I’m not especially fond of snakes.

No, that’s not right.  I can’t stand snakes.  No, that’s still not right.  I hate them.  No, “hate” isn’t right, either.  What is the right word?  Loathe?  Despise?  Abhor?  Detest?  Fear?

Yes, that’s it.  Fear.  I fear snakes.  I fear them a lot.

I know this is not a manly thing to admit.  Men are not supposed to be afraid of such things.  After all, little boys are at least in part made of “snakes and snails,” aren’t they?

Which reminds me, I’m not especially fond of escargot, either.

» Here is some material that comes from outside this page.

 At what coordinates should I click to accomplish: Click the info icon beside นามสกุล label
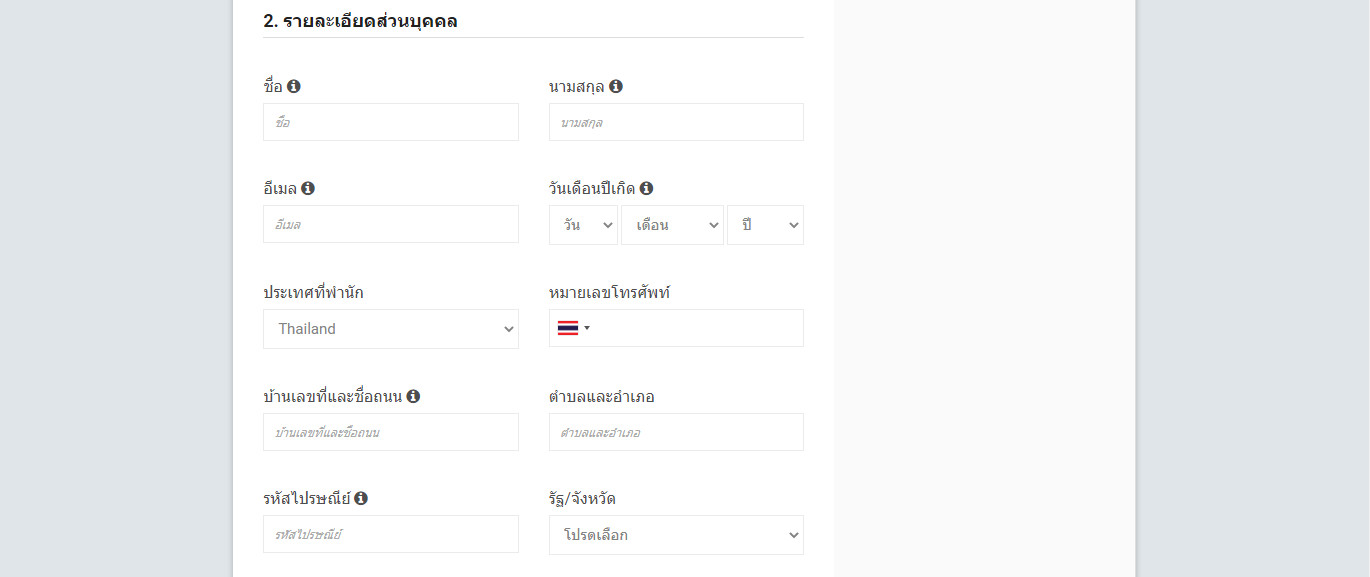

But snakes scare me to death.  I nearly walked out of the first Indiana Jones movie when the Nazis threw Indy and his female companion into the pit filled with snakes (only Nazis could be that diabolical).  The shot of a snake slithering out of a statue’s mouth just about did me in.

“One more snake,” I told my date, “and I'm outta here.”        

Thankfully, snakesmanship wasn’t a high priority with my date.  She married me anyway. 

A few years ago I was walking along a mountain road with my two youngest children when we came upon a small garter snake sunning itself on the pavement.  I ran screaming to the other side of the road, startling the snake into a forked-tongued frenzy and sending Jon and Elizabeth into a fit of hysterical laughter.  They thought I was trying to be funny.

I wasn’t.

That said, there is one thing that I find fascinating about snakes.  Two or three times each year they go through a process called “molting,” during which they slither out of their scaly old skin and emerge to face the world in a scaly new skin – repulsive though it may be.  According to hissologists (or whatever you call people who study such things), snakes don’t shed their skins for aesthetics.  I mean, it’s not like they get the urge for a new outfit or anything like that.  There are important physiological factors having to do with their growth and development.  Simply stated, if snakes don’t make this change on a regular basis they will die.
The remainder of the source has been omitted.